The Behind-the-Scenes Scoop!

With my son Dean’s first birthday fast approaching, I knew Toy Story was the perfect theme for his milestone photos. Naturally I began with the first step anyone would take when brainstorming for a themed session--I began to watch Toy Story! Carefully watching, listening, and taking it all in, I immediately knew I had to use Andy Davis as my subject. The opening scene Andy is wearing a bright green shirt, blue shorts, and a red cowboy hat (shown below). This was it. This was the outfit I was going to use! Certainly not your average outfit for a Toy Story theme, but hey, I like things that aren’t average.

With the outfit in mind I quickly started to search the interwebs for these items. It didn’t take long before I found the perfect outfit in the perfect sizes. It seemed to all be coming together. That was until I began searching for the original Toy Story toys from the 1995 film…

I quickly turned to eBay for items like Bo Peep, Treasure Troll, See ‘n Say, and Hamm. I turned to Toy’s R Us for the Bucket of Soldiers, Mr. Potato Head, the Magic 8-Ball, Barrel of Monkeys, and Rex. I drove to the Disney Store for Woody and Buzz Lightyear. I luckily found Slinky on Amazon for a great deal, and even found the Etch a Sketch at Target on sale! Needless to say I did some digging around, and was fortunate enough to find a good chunk of what I needed for my theme.

The cardboard boxes were hand drawn by my teenage son Timothy. He has done all my “kid drawings” for many projects in the past. There is just such an authentic quality when a child draws something VS an adult. I am very grateful for his help, he did a great job replicating the boxes in Andy’s room. 

Once I had all the toy props, boxes drawn, and outfit, it was showtime!

That day I had my husband Anthony entertain our son Dean, behind the scenes with a talking-singing robot puppy. Lucky for me Dean is not afraid of the camera, I’m sure he’s gotten used to the big ole’ thing in front of my face since the day he was born! Getting his attention to the camera, took a simple call of his name, getting him to laugh or smile took a few silly phrases or the push of a button to his talking-singing robot puppy. The biggest struggle during shooting was how quickly he changed head direction, and general movement. There was a lot of “repositioning”, he would crawl away from the set, or try to take off his hat. For half the session I switched to ‘continuous shooting’ mode in order to compensate for how quickly he’d move away from the position we wanted him in. Thankfully I never set my shutter speed below 1/125 for very small children. This helps heaps when trying to nail that photo without the blurry hand etc. And as much as I love to shoot wide-open, I was forced to shoot at an f-stop average of f/4 to capture my son and the Toy Story set we worked so hard to put together.

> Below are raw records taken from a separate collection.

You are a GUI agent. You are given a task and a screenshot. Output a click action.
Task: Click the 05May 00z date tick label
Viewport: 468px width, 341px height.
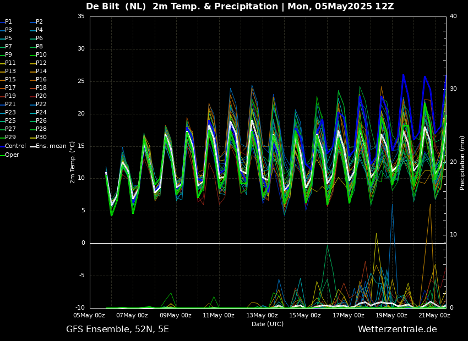coord(89,316)
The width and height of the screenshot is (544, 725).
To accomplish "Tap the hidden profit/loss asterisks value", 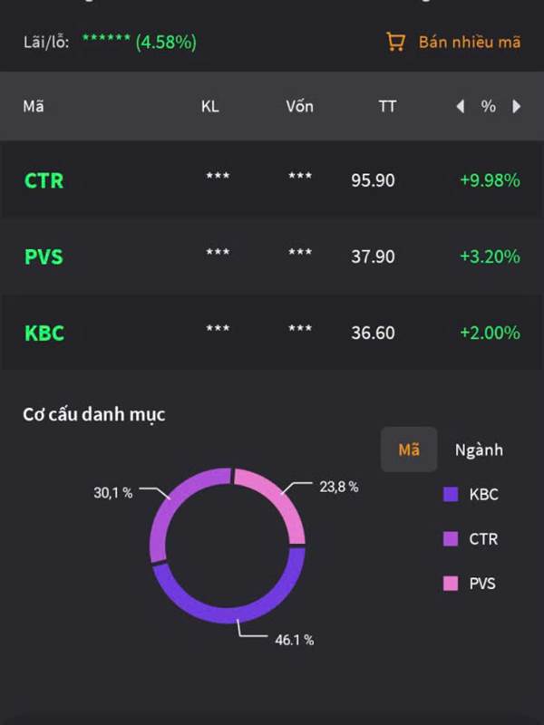I will pyautogui.click(x=106, y=40).

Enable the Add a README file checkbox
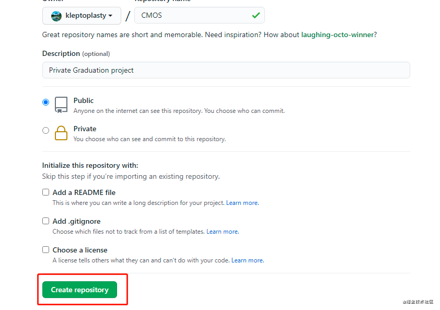(x=46, y=192)
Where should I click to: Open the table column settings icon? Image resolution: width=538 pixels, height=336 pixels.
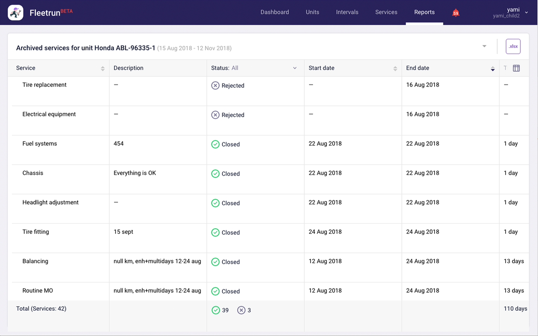516,68
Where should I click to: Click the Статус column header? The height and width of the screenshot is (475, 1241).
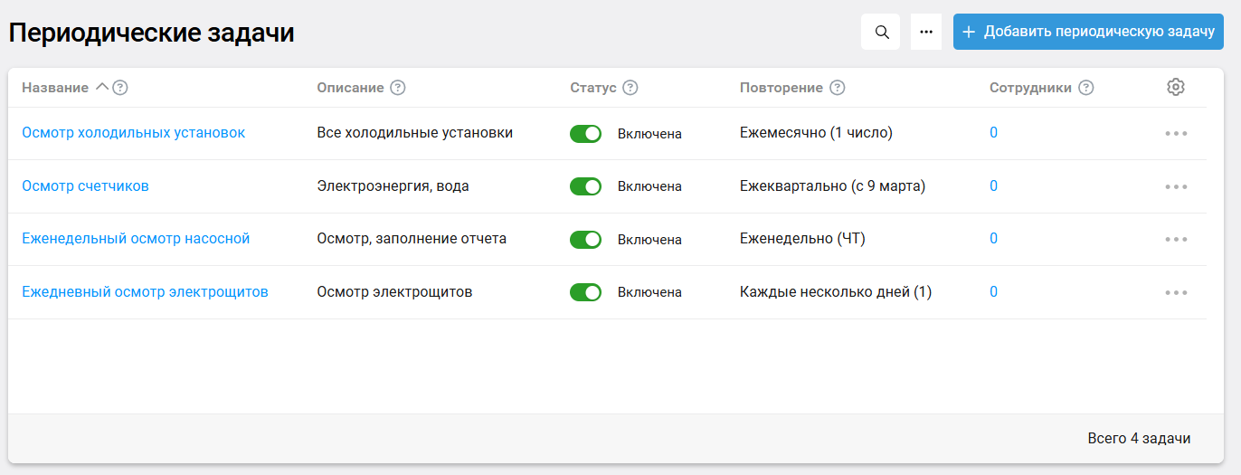coord(593,88)
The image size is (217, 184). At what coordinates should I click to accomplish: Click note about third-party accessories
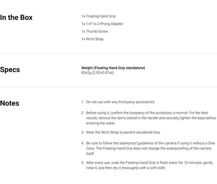point(120,102)
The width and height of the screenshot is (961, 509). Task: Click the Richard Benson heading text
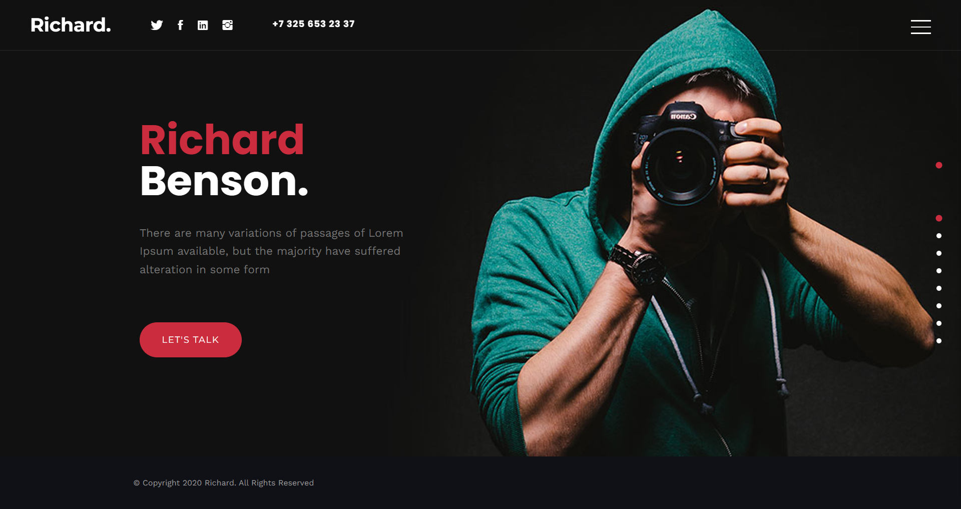tap(224, 160)
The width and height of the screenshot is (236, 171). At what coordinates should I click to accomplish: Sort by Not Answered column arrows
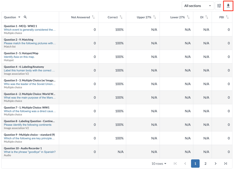pos(93,17)
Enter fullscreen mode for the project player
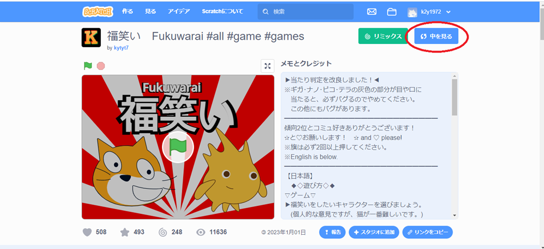The image size is (544, 249). point(267,66)

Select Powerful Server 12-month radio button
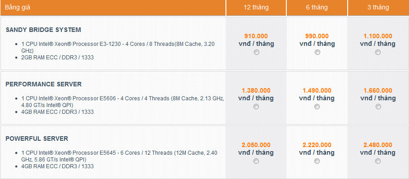click(256, 161)
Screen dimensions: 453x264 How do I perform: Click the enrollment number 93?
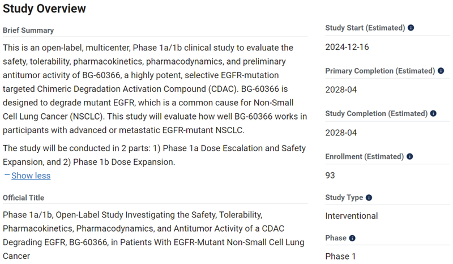(330, 175)
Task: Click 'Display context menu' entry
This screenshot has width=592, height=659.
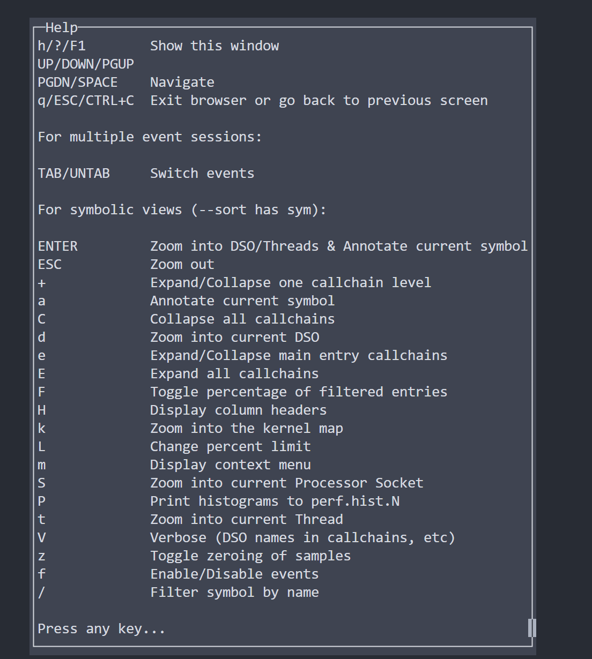Action: [x=230, y=465]
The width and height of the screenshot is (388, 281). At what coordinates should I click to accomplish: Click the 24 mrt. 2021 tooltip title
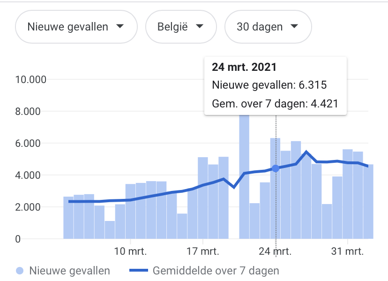[x=244, y=67]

I also added a few detailed images inspired from scenes that caught my attention during the movie. One of my favorite detailed photos is the intro with Woody laying on the floor, and Mr. Potato Head’s ear and arm laying near him (image below). Nothing spectacular, but it’s such an organic part of the film I really wanted to add that to this collection. To me, it’s the details that really “glue” things together, and they tell a story all their own! 

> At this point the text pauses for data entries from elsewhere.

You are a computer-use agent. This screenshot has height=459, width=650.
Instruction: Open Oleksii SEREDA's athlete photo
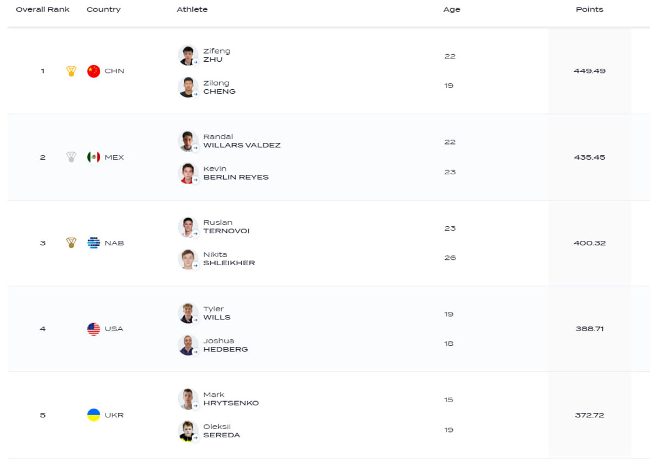point(187,431)
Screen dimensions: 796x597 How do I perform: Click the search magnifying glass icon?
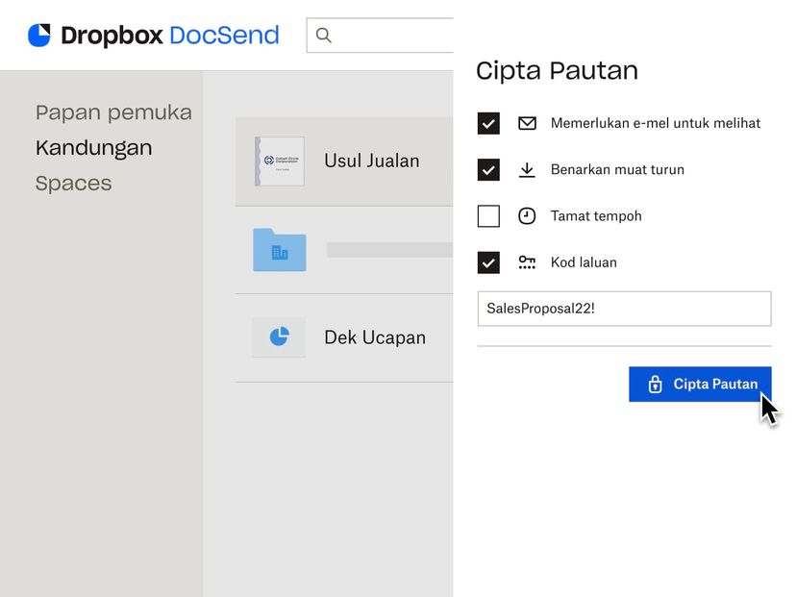(x=323, y=35)
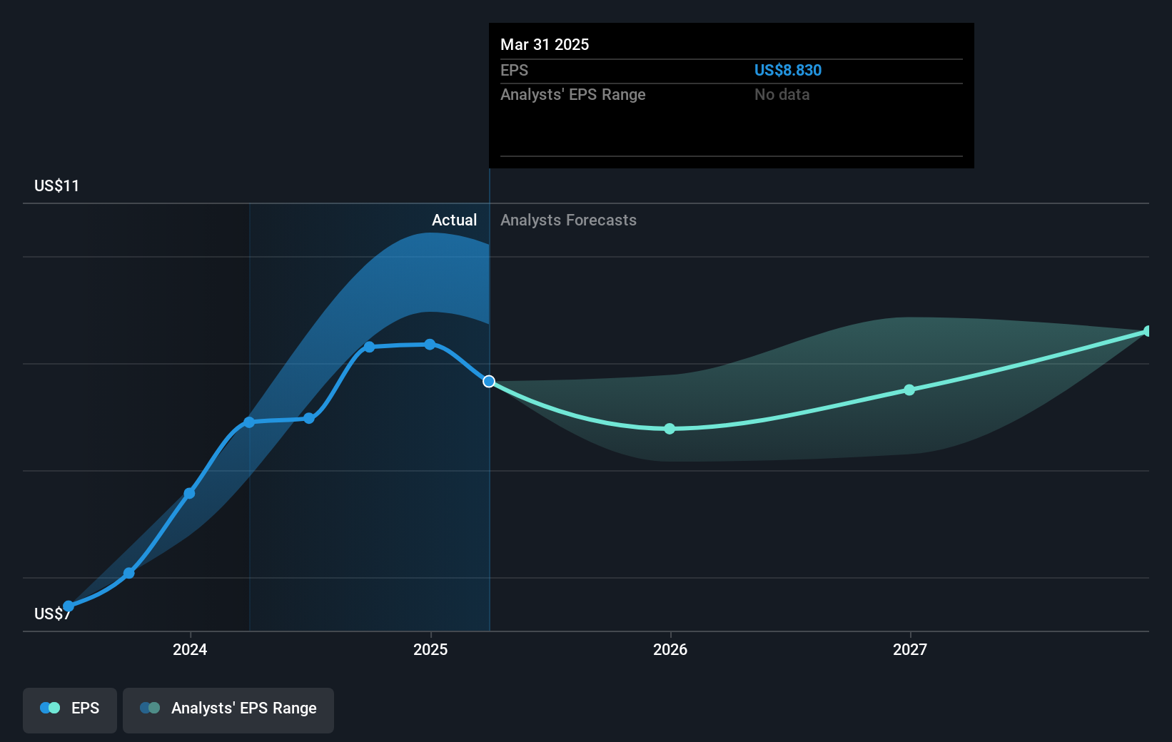Toggle the EPS legend series

pyautogui.click(x=70, y=710)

I think I watched Toy Story every day for a week and a half before the session took place. I used this time to not just delve into the world I wanted to recreate, but used it as a time to bond with my three boys over a classic film.

And just like that, I went from watching a movie with an idea in my head--to tangible photographs!

Until the next adventure! Don’t forget to “hold on to the magic”!